EXERCISE OBJECTIVE » Beginning at the line that mentions "You are a GUI", retype the rest of the records below exactly. Pictures are not part of the copy.

MATERIAL PROVIDED »

=====

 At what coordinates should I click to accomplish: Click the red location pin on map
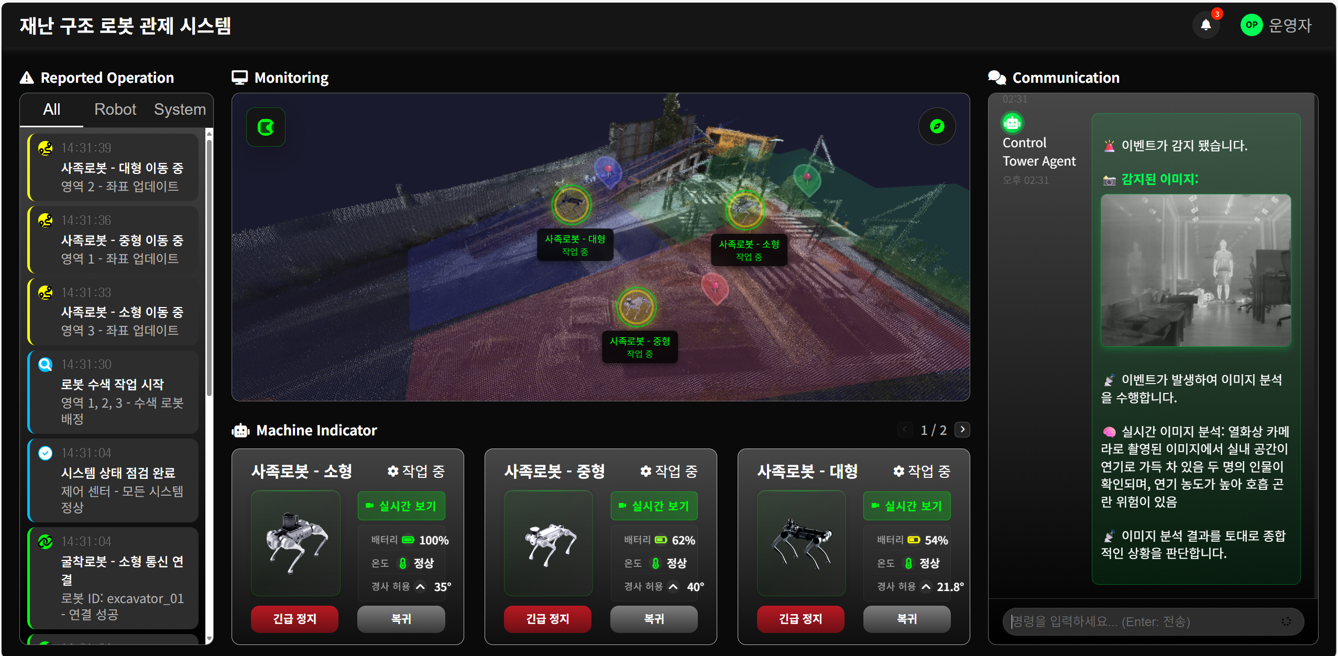tap(715, 287)

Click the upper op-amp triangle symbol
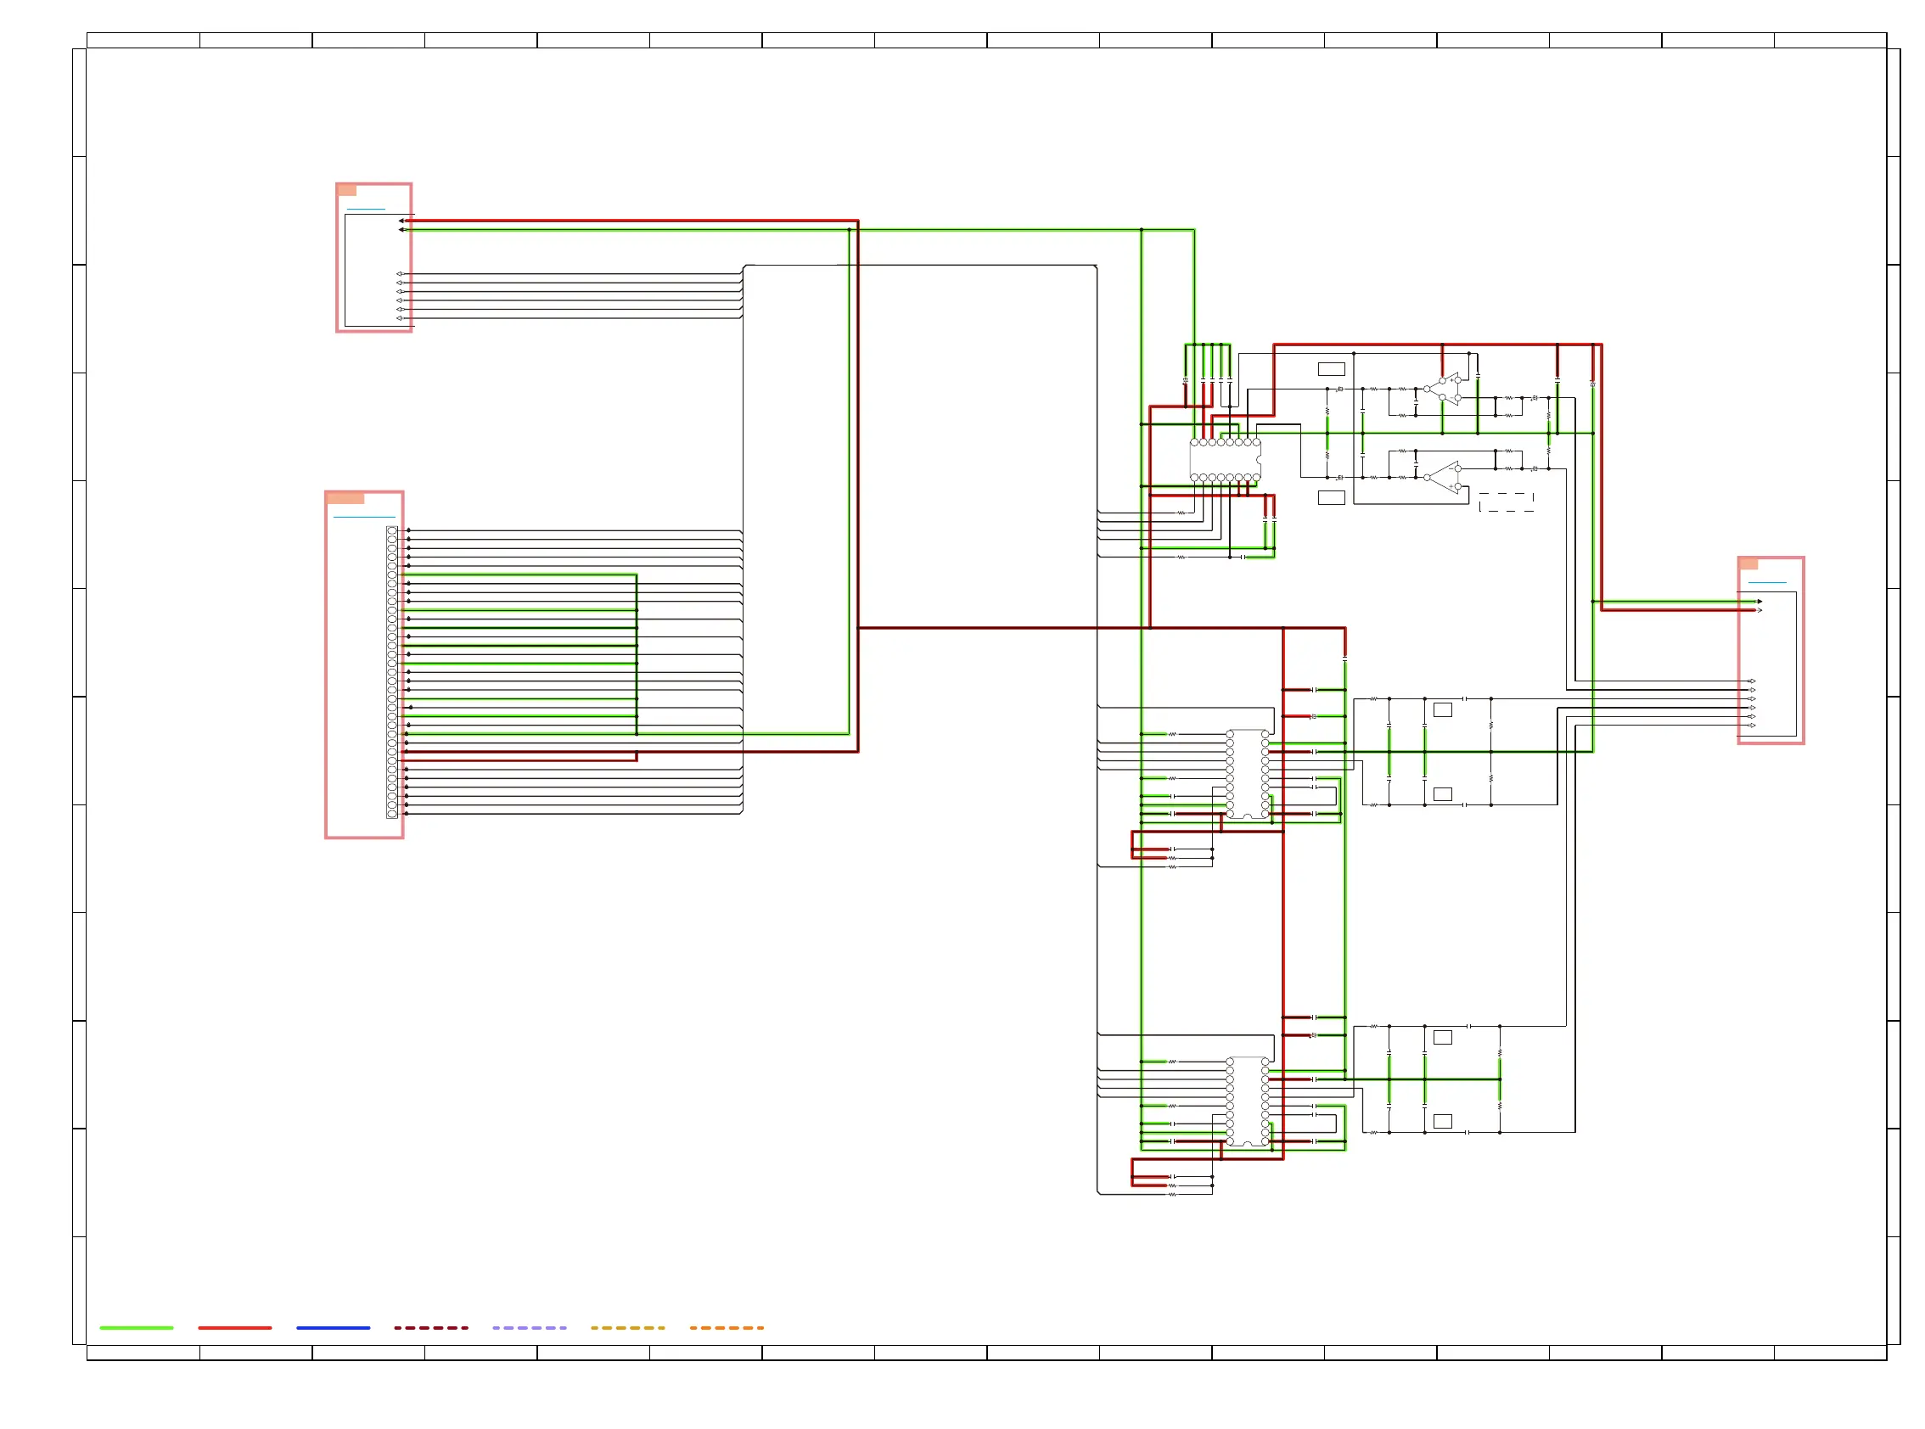point(1447,389)
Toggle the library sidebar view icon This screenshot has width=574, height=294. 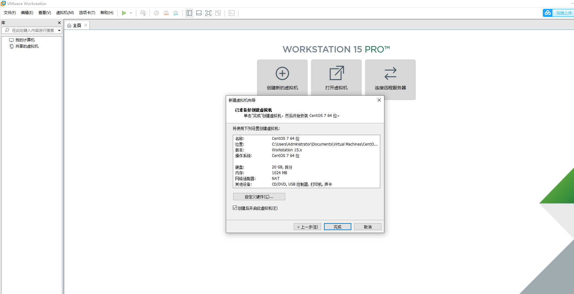click(189, 13)
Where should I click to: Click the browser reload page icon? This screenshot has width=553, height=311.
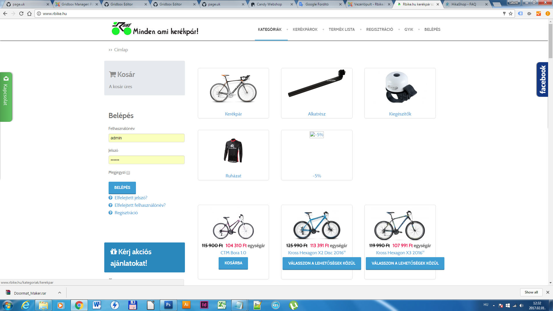click(21, 14)
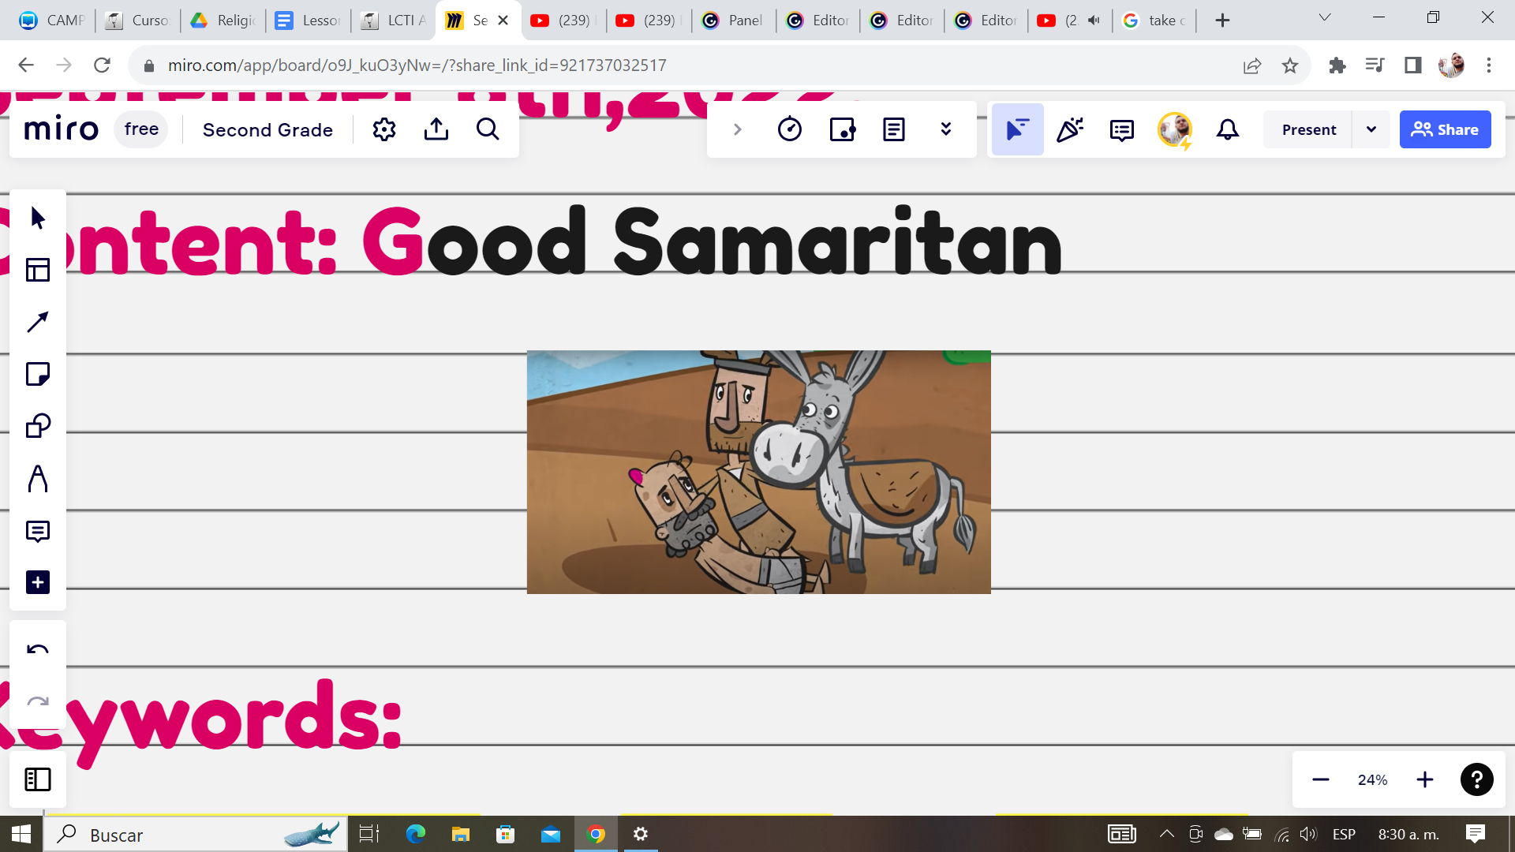Add a comment with the comment tool
1515x852 pixels.
(37, 530)
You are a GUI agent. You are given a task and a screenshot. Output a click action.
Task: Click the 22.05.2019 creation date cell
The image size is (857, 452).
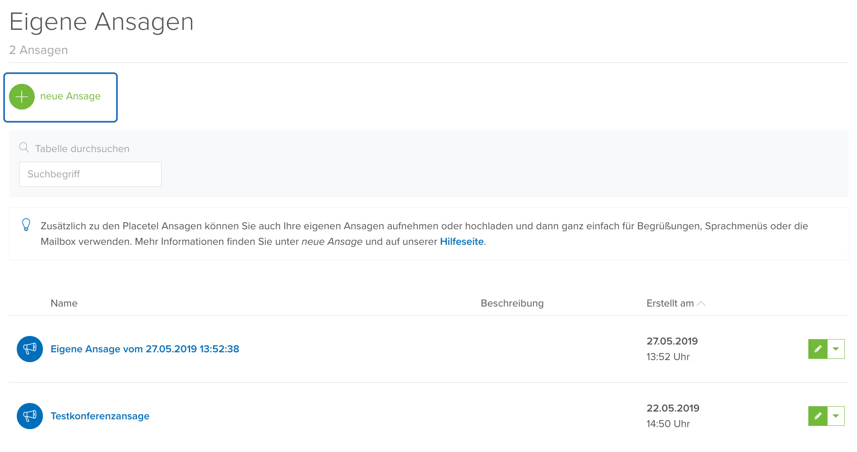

=====

EXPECTED OUTPUT »
You are a GUI agent. You are given a task and a screenshot. Output a click action.
Task: Click the 22.05.2019 creation date cell
The image size is (857, 452).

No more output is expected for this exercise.